Praktische Pegelanhebungen | |||
---|---|---|---|
Hohe Amplitude bei | Klangempfindung | Bemerkung | |
200 bis 400 Hz | sonor | 1. Formant u | |
400 bis 600 Hz | voll | 1. Formant o | |
800 bis 1200 Hz | markant | 1. Formant a | |
1200 bis 1800 Hz | näselnd | 2. Formant ü | |
1800 bis 2600 Hz | hell | 2. Formant e | |
2600 bis 4000 Hz | brillant | 2. Formant i | |
8000 Hz | spitz | diffuse „Höhen“ | |
über 10000 Hz | scharf | Oberton-„Glanz“ |
Grundsätzlich gilt für den Gesang das gleiche wie für die Sprache. Die o. g. Formanten lassen sich besonders gut für tiefe Töne, z. B. gesungen im Schnarrregister zeigen. Aber bereits im höheren Bereich einer Sopranstimme liegt die Grundfrequenz oberhalb der in Tabelle 1 genannten 1. Formantfrequenzen. Bei Frequenzen von z. B. 700 Hz müssten demnach die Vokale u, e und i unverständlich sein und wegen der starken Dämpfung zwischen den Formanten nur schwache, nicht tragfähige Töne bilden. Allerdings sind nach Sundberg die Formanten nicht unabhängig vom Grundton. Diese unabhängige Variation der Formanten wird beispielsweise beim Obertongesang praktiziert. Wenn der Grundton in den Bereich des 1. Formanten fällt oder darüber liegt, dann steigt mit steigendem Grundton auch der 1. Formant. Dieses erzielt die Sängerin, indem sie den Mund weiter öffnet. Diese Anpassung des ersten Formanten bezeichnet man als Formanttuning. Es führt beim i, u, e zu einem Anstieg des 1. Formanten, er liegt bei einer Grundfrequenz von 700 Hz ebenfalls bei etwa 700 Hz. Beim a bleibt er weitgehend konstant. Der 2. Formant sinkt dagegen beim e und i und steigt beim u. Der Anstieg des 1. Formanten geht aber nicht „unendlich“ weiter, im Bereich um h2 und darüber kann man mit weiterem Öffnen des Mundes nichts mehr bewirken.

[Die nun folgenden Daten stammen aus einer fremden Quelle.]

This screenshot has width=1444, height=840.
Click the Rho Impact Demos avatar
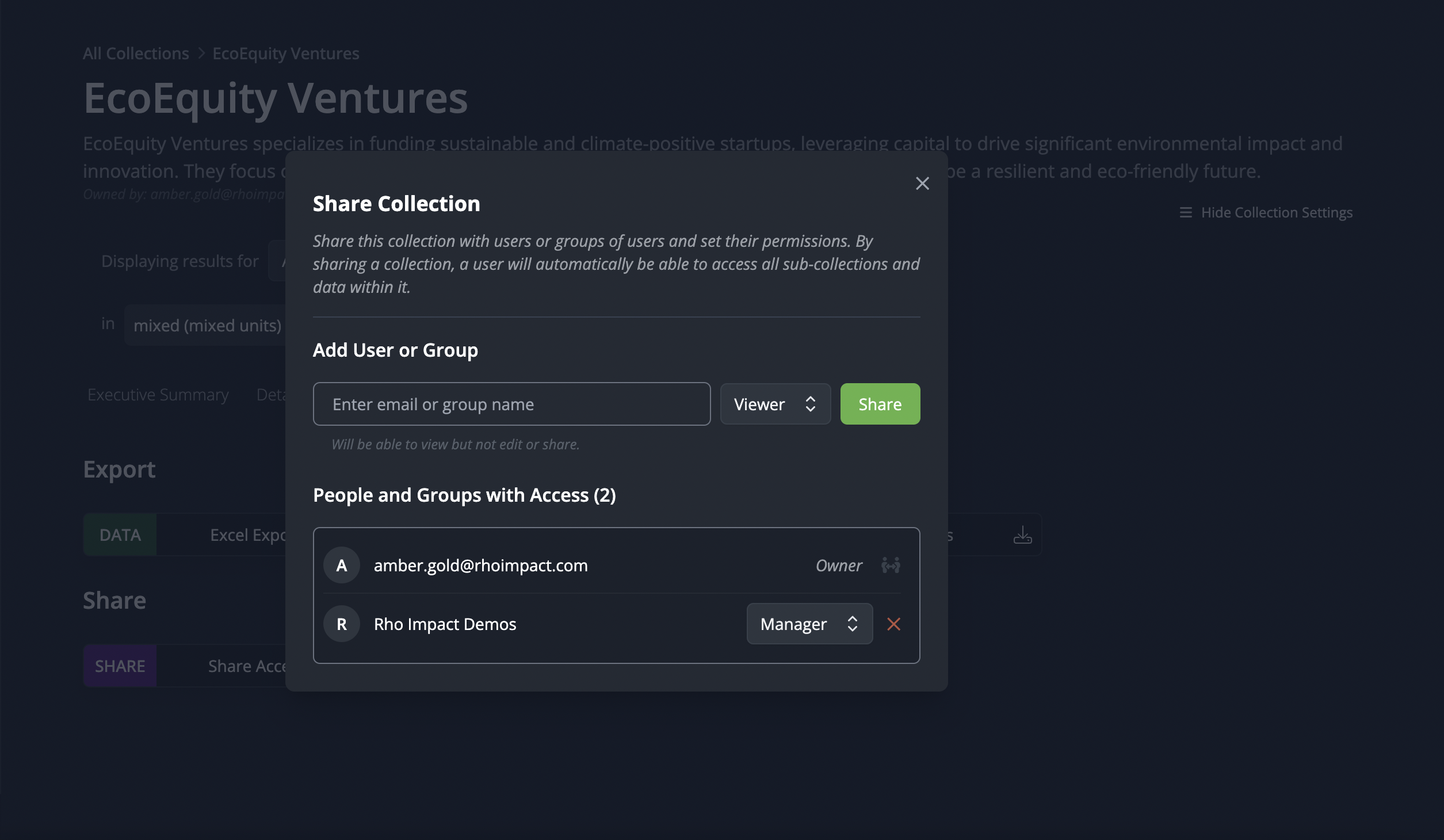click(x=342, y=624)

Die Vokale sind bei sehr hohen Tönen nicht mehr unterscheidbar, weil nunmehr die Grundfrequenz immer oberhalb des ersten Formanten liegt und somit der Klangeindruck dieses Formanten verschwindet.

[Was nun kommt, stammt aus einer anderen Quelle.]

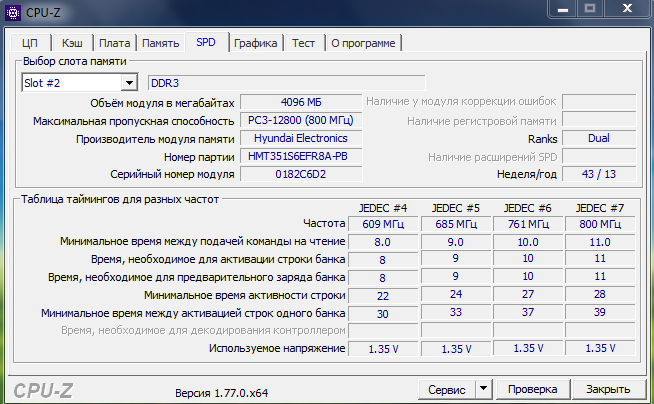Expand the Slot #2 memory slot dropdown
Viewport: 654px width, 404px height.
[x=129, y=83]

Frequenzen um 3 kHz spielen eine entscheidende Rolle für die Tragfähigkeit einer Stimme. Deshalb nennt man diesen Frequenzbereich Sängerformant. Der Sängerformant ist gut ausgeprägt, wenn in einem gesungenen Ton die Frequenzen in einem breiten Band zwischen 2800 und 3400 eine „relative Stärke“ haben, unabhängig vom Grundton.

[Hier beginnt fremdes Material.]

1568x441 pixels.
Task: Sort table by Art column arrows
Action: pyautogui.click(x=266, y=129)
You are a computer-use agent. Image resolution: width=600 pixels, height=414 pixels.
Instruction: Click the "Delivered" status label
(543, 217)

Der Begriff Formant wurde 1890 erstmals von Ludimar Hermann in seiner Akustischen Phonetik verwendet, aber erst 1929 von Erich Schumann in seiner Habilitationsschrift in Berlin technisch beschrieben und bildet heute ein breites Forschungsfeld sowohl in analytischen, nachrichtentechnischen wie klangsynthetischen Domänen.